Aktion Offene Gärten startet in Kleve und Umgebung

Aktion Offene Gärten: Hobbygärtner öffnen wieder ihre Tore

Die offenen Gärten im Kleverland ziehen jedes Jahr viele Besucher an. 2019 zum ersten Mal dabei: Kalkars Bürgermeisterin Britta Schulz.

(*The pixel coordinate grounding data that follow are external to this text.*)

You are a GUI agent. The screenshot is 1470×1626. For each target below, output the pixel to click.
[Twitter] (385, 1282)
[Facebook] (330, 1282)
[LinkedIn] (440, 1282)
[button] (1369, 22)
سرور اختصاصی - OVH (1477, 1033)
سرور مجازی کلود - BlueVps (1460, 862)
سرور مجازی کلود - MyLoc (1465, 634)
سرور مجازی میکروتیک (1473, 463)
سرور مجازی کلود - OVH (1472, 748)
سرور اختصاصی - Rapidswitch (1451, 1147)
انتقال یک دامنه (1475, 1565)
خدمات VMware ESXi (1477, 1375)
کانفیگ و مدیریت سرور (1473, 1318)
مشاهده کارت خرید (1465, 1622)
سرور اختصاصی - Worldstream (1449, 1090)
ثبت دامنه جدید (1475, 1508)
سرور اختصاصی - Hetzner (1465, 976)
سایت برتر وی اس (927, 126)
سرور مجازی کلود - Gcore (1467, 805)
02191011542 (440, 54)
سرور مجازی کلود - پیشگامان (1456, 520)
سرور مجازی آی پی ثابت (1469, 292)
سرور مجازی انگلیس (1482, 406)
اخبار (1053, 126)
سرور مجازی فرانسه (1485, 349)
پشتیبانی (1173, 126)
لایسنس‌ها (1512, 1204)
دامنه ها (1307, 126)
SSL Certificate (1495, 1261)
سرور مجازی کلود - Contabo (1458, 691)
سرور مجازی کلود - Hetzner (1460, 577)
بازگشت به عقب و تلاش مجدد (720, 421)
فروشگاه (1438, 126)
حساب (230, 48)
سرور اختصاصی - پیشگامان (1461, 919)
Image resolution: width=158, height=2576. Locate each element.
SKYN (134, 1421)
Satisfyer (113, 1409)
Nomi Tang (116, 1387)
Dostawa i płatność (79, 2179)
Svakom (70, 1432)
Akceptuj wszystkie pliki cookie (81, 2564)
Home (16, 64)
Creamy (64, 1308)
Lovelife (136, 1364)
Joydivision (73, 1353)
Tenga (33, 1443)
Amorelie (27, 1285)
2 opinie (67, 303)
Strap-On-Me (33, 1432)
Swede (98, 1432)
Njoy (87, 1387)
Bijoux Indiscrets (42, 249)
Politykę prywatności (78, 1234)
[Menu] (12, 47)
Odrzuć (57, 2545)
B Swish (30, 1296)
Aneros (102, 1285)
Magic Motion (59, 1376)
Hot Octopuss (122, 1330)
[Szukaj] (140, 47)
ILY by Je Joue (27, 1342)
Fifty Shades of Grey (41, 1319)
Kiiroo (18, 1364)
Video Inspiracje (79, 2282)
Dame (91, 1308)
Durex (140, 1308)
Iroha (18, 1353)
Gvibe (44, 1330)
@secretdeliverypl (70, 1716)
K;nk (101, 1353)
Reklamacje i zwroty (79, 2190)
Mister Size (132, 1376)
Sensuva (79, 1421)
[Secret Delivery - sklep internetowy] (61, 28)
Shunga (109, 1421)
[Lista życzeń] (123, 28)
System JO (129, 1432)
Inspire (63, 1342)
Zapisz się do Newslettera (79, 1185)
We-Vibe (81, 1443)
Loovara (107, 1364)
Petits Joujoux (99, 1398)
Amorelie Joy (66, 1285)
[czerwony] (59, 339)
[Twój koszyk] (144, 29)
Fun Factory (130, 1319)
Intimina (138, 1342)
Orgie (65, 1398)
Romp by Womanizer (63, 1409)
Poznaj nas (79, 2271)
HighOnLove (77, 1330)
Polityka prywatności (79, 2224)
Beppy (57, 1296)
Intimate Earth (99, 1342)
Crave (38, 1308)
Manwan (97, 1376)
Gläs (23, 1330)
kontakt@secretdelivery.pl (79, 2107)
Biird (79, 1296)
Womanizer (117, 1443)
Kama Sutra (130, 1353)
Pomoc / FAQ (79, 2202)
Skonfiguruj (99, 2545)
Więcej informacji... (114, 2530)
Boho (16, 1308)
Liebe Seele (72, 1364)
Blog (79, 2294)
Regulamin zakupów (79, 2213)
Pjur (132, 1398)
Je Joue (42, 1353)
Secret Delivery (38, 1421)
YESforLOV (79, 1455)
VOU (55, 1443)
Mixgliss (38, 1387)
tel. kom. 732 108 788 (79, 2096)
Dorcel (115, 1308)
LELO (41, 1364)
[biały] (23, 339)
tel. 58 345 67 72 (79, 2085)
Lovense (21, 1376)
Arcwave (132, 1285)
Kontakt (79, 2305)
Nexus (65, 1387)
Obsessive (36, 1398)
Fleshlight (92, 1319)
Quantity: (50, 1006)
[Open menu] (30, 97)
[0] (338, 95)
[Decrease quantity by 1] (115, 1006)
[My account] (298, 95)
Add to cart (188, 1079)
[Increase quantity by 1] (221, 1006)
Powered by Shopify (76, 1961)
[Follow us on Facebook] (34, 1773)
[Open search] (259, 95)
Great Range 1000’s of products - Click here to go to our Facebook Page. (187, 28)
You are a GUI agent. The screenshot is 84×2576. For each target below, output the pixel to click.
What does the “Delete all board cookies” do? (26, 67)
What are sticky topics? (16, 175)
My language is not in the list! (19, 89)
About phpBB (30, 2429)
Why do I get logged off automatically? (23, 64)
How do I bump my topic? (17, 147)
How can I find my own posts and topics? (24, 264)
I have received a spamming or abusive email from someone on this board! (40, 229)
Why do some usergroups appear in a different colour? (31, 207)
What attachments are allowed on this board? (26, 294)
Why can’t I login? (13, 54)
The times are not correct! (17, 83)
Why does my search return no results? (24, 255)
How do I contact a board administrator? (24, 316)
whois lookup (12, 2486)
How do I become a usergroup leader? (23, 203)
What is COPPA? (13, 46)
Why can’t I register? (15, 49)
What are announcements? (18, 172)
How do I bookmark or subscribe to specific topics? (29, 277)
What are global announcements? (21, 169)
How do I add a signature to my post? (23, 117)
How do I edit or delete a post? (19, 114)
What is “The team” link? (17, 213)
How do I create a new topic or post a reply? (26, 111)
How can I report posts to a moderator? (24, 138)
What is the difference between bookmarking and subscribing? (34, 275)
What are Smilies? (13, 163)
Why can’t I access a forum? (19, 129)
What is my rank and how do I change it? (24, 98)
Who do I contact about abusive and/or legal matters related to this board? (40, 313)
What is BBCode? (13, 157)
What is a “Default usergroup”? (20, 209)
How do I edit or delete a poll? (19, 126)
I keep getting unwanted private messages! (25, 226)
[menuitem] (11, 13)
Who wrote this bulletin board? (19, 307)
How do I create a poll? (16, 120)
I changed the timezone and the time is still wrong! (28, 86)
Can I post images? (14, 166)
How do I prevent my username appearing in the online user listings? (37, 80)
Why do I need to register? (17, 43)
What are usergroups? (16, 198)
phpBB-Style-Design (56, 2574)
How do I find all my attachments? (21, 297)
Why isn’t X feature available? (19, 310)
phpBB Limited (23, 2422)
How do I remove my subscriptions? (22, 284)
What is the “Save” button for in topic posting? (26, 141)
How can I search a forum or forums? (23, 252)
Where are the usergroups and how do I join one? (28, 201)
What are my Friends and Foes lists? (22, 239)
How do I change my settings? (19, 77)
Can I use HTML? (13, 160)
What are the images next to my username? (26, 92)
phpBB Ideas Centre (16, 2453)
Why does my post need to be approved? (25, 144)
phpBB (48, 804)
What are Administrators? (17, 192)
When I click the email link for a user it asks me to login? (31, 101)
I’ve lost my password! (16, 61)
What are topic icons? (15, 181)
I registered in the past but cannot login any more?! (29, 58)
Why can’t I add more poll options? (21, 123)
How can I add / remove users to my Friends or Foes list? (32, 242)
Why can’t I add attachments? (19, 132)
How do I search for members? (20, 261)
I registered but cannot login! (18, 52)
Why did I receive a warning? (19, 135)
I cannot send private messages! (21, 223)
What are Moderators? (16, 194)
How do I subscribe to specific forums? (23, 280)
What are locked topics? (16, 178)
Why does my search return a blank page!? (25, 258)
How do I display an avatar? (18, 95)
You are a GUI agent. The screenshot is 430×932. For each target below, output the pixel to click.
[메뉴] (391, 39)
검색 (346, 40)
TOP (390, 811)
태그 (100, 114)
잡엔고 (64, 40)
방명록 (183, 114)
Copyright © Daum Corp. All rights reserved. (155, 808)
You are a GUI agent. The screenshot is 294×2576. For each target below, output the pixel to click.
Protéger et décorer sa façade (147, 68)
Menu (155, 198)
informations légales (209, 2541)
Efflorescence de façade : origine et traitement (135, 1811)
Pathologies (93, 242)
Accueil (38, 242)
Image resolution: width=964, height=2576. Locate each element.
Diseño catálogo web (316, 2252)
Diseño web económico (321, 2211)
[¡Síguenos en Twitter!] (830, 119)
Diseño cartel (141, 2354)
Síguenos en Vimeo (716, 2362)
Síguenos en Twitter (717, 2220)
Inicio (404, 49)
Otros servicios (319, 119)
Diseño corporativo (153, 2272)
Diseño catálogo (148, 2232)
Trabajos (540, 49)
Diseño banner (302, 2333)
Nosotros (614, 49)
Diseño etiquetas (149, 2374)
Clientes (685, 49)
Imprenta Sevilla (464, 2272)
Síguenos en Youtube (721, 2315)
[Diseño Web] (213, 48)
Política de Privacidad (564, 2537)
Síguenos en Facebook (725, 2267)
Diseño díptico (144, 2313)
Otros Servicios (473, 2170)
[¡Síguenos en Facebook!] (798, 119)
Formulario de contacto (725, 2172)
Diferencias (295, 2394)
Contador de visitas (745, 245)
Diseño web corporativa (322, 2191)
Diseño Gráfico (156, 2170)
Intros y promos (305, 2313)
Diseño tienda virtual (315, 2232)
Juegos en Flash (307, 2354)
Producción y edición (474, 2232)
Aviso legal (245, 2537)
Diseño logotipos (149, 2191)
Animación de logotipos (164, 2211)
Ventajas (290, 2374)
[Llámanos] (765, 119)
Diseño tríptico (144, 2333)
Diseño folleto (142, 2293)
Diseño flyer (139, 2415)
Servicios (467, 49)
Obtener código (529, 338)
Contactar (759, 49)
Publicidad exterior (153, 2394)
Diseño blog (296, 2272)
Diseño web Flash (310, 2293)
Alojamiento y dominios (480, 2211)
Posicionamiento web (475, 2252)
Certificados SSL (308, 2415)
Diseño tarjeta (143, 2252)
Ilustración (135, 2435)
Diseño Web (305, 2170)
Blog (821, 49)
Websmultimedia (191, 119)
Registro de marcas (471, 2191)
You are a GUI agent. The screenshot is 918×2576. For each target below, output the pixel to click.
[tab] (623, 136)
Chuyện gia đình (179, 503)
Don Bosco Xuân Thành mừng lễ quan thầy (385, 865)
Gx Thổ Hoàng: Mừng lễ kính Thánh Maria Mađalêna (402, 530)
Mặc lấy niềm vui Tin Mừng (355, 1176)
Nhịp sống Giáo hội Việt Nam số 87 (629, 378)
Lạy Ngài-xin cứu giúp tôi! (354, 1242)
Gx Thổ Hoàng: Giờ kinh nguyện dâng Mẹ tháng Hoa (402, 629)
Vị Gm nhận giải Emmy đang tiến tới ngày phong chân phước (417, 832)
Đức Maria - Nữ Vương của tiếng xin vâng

Seinen eigenen Garten und damit seinen Lebensraum zu gestalten, hat etwas künstlerisches“ – so beschreibt Manfred Lucenz, der bereits seit vielen Jahren regelmäßig sein Gartentor für Besucher öffnet, seine Begeisterung für die Gartengestaltung. 20 Hobbygärtner und einige öffentliche Institutionen werden ab Sonntag, 24. März, an insgesamt 47 Tagen der Öffentlichkeit ihre kreativ gestalteten Naturparadiese präsentieren.

Timo Güdden von der Gemeinde Bedburg-Hau freut sich bereits auf die Gartensaison. „Besonders interessant ist die Vielfalt der Gestaltung. Jeder Garten hat einen eigenen Schwerpunkt und zieht dadurch unterschiedliche Besucher an“, sagt er.

Mehrere Tausend Interessierte machen sich jedes Jahr aus ganz Deutschland und den Nachbarländern auf den Weg ins Kleverland, um sich Inspirationen zu holen, sich mit anderen Begeisterten auszutauschen oder einfach in der Natur zu entspannen. Auch die Zahl der Anfragen, selbst einmal seinen Garten zu präsentieren, steigt jährlich. Güdden meint dazu: „Wir legen bei der Auswahl keinen Wert auf Quantität. Wichtig ist, dass es etwas Besonderes zu sehen gibt.“

Manfred Lucenz öffnet bereits seit vielen Jahren in Schneppenbaum seine Gartenpforte und liebt sein Hobby: „Das spannende daran, einen Garten zu gestalten, ist es, zusammen mit den Pflanzen zu wachsen. Man braucht Geduld für ein individuelles Konzept.“

Britta und Detlev Schulz werden in diesem Jahr das erste Mal mit dabei sein. Am Rheindeich in Kalkar-Hönnepel haben sie auf 8000 Quadratmetern ein Gartenparadies aus sechs Teichen, Wildblumen- und Staudenbeeten sowie verschiedenen Bambusarten geschaffen. Besonderen Wert legt das Ehepaar dabei darauf, so vielen Arten wie möglich Lebensraum zu bieten und dadurch aktiv gegen das Insektensterben vorzugehen.

Detlev Schulz findet: „Nicht nur die Landwirtschaft ist verantwortlich dafür. Wenn jeder seinen Garten etwas naturnäher gestalten würde, hätten wir das Problem nicht.“ Timo Güdden fügt hinzu: „Wir wollen den Leuten nicht mit erhobenem Zeigefinger etwas vorschreiben, wir würden uns aber freuen, ein Bewusstsein für die Problematik zu schaffen.“

Höhepunkte der diesjährigen Saison sollen unter anderem das Hortensienwochenende am 13. und 14. Juli im Park des Museums Schloss-Moyland und die Öffnung der Inselgärten in Schenkenschanz am 7. Juli sowie der fünf Gärten im „Alten Pflegerdorf“ in Bedburg-Hau sein.

Die Vielfalt der Gärten wurde in einem Flyer zusammengefasst, der in der Touristinfo Kleve, im Rathaus Bedburg-Hau und im Infocenter vom Schloss-Moyland ausliegt.